Please transcribe the data that follows exactly as given, leaving out every picture.

###

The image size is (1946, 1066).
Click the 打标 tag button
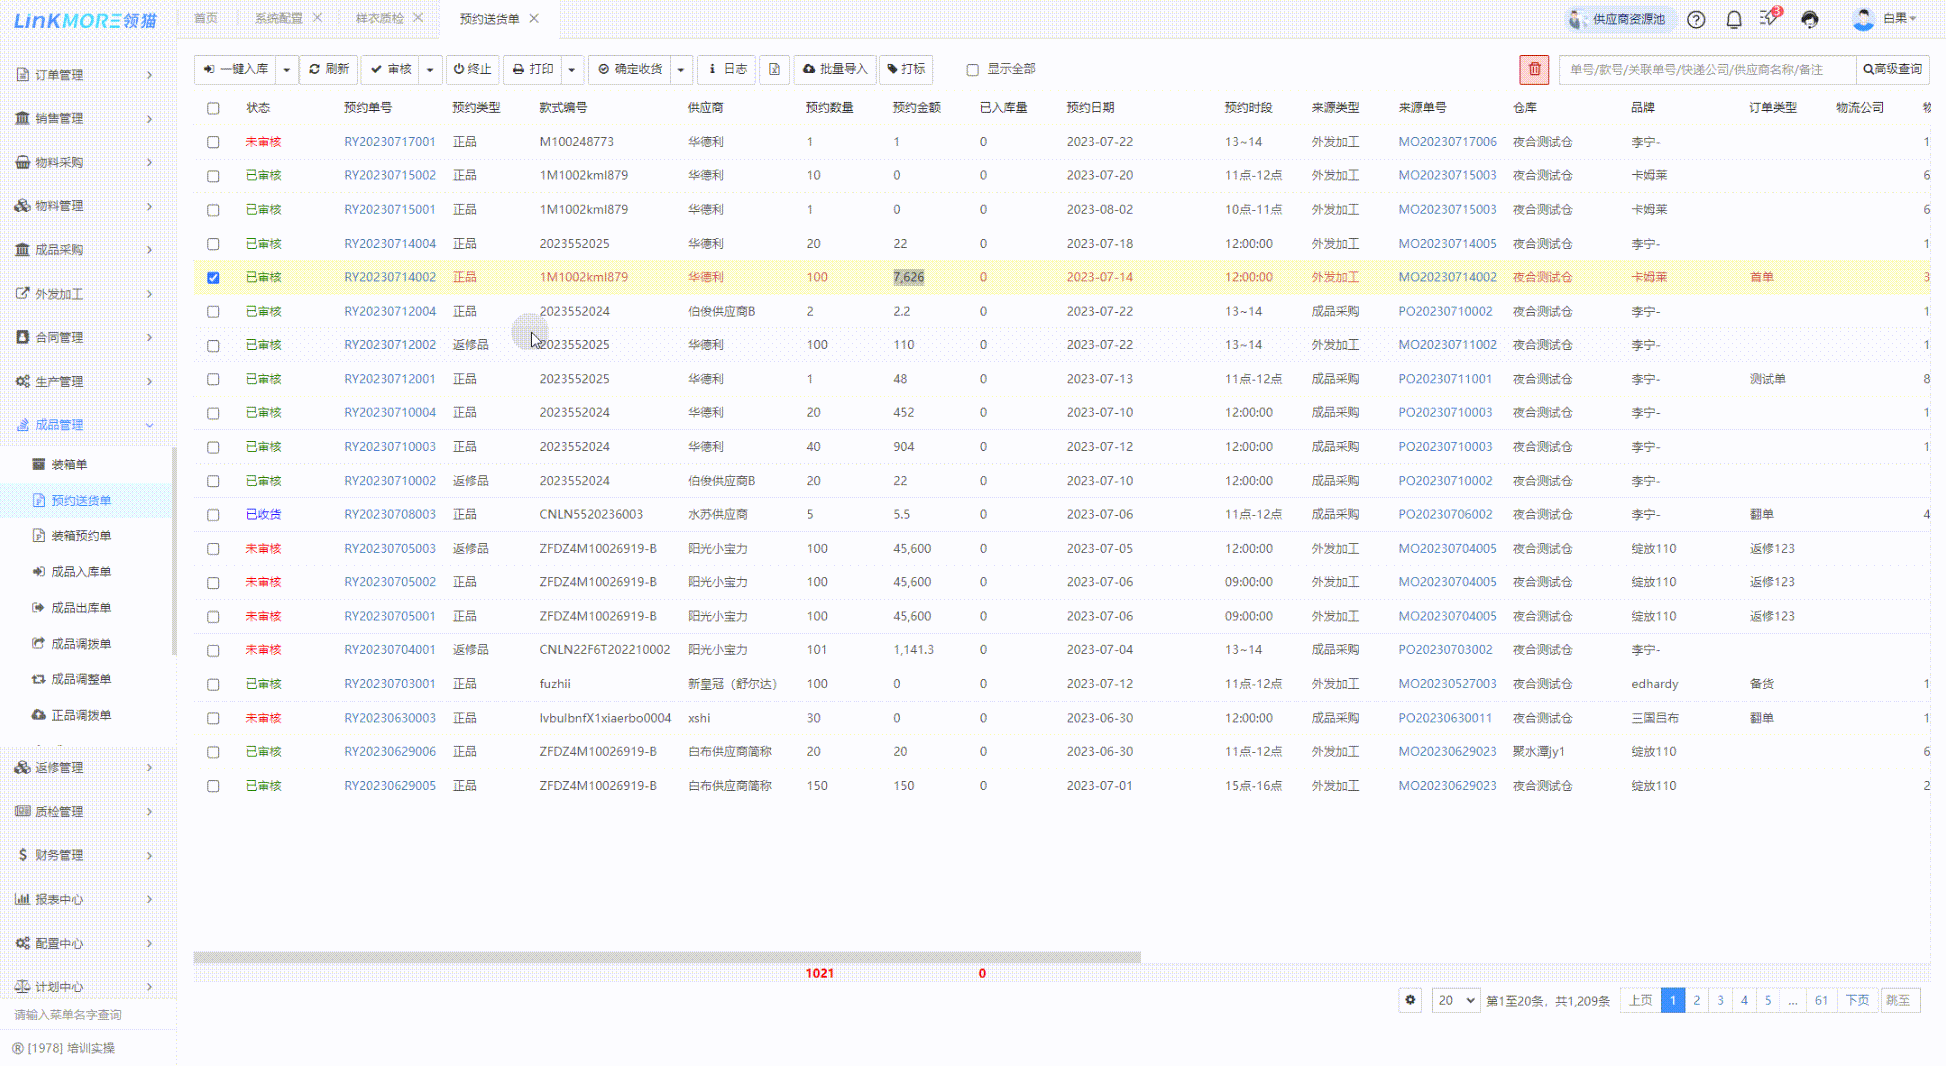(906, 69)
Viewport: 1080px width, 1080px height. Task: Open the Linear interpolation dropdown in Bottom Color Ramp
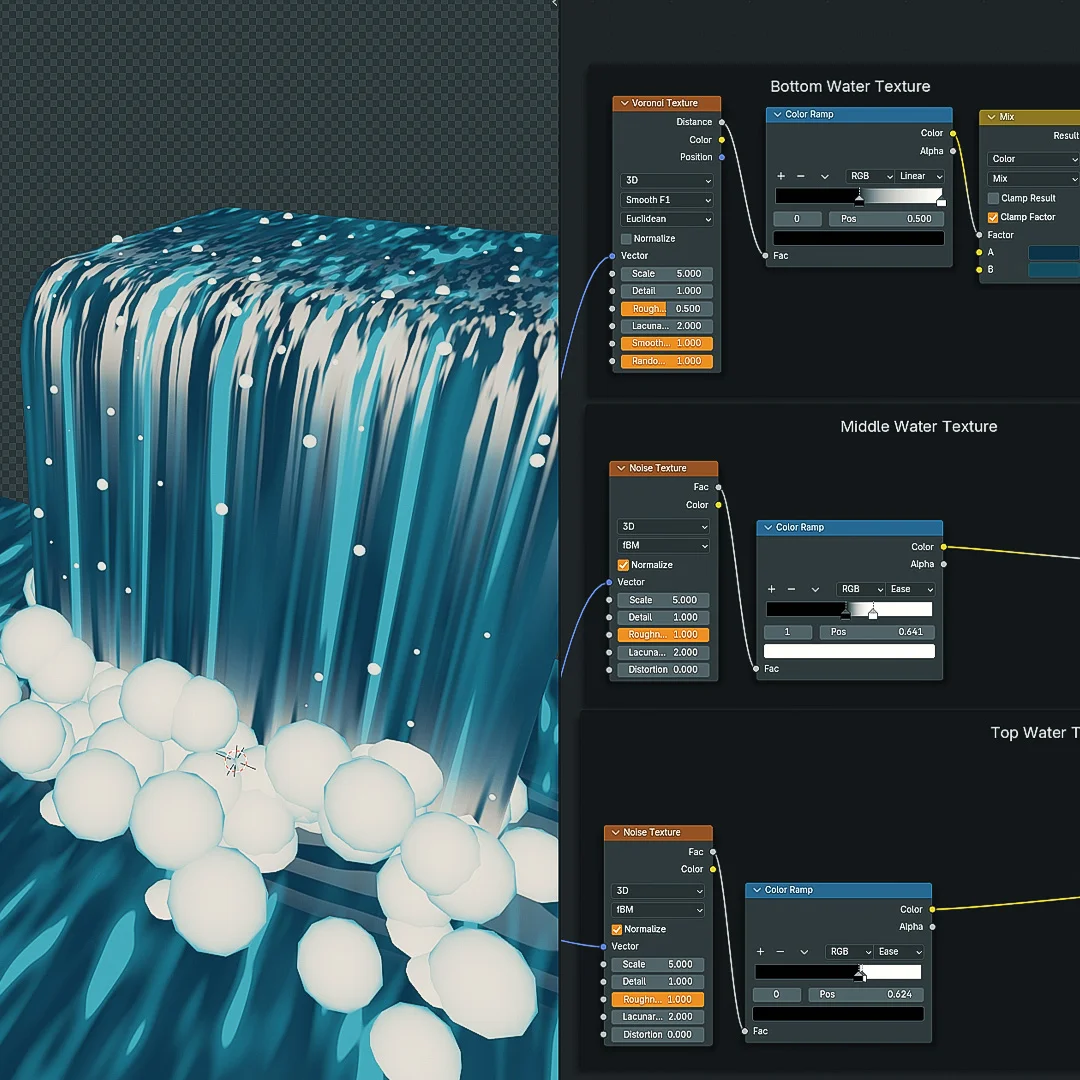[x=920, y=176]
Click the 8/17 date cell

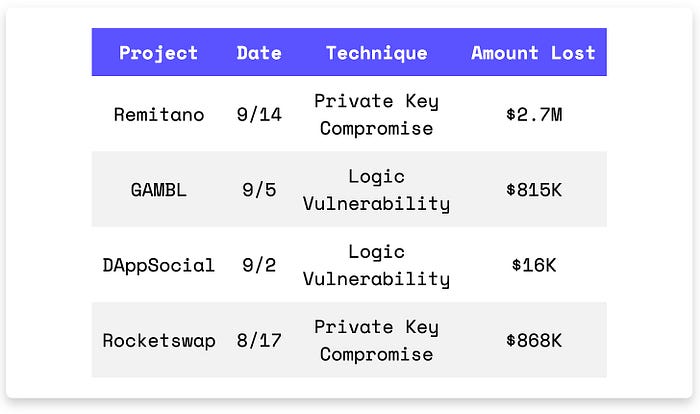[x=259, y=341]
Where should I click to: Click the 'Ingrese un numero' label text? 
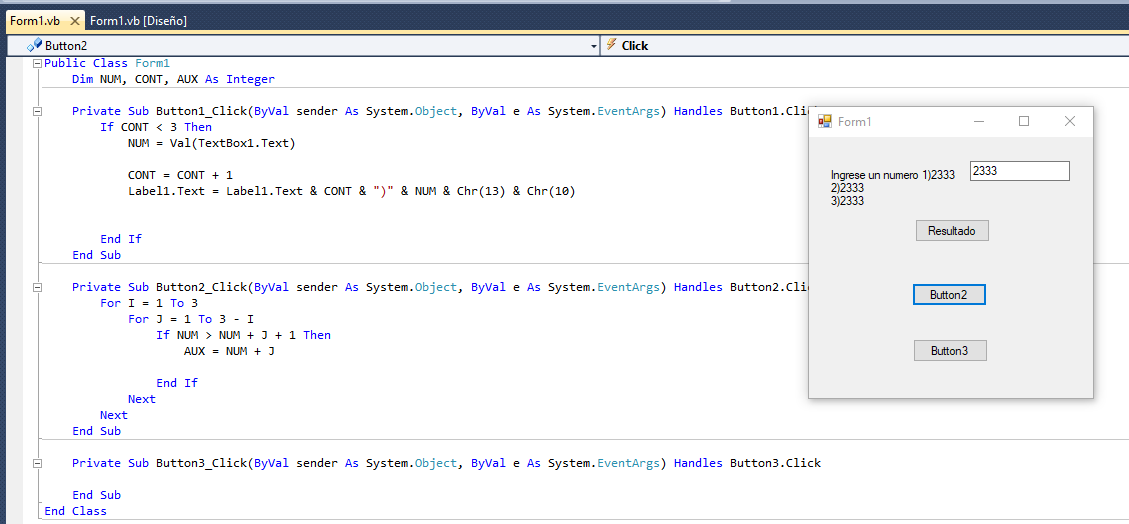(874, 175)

###

→ WRITTEN RESPONSE
The image size is (1946, 1066).
Click the 打标 tag button
(906, 69)
Viewport: 1080px width, 1080px height. Task: Open the Linear interpolation dropdown in Bottom Color Ramp
[x=920, y=176]
Click the 8/17 date cell

[x=259, y=341]
Where should I click to: Click the 'Ingrese un numero' label text? 
(874, 175)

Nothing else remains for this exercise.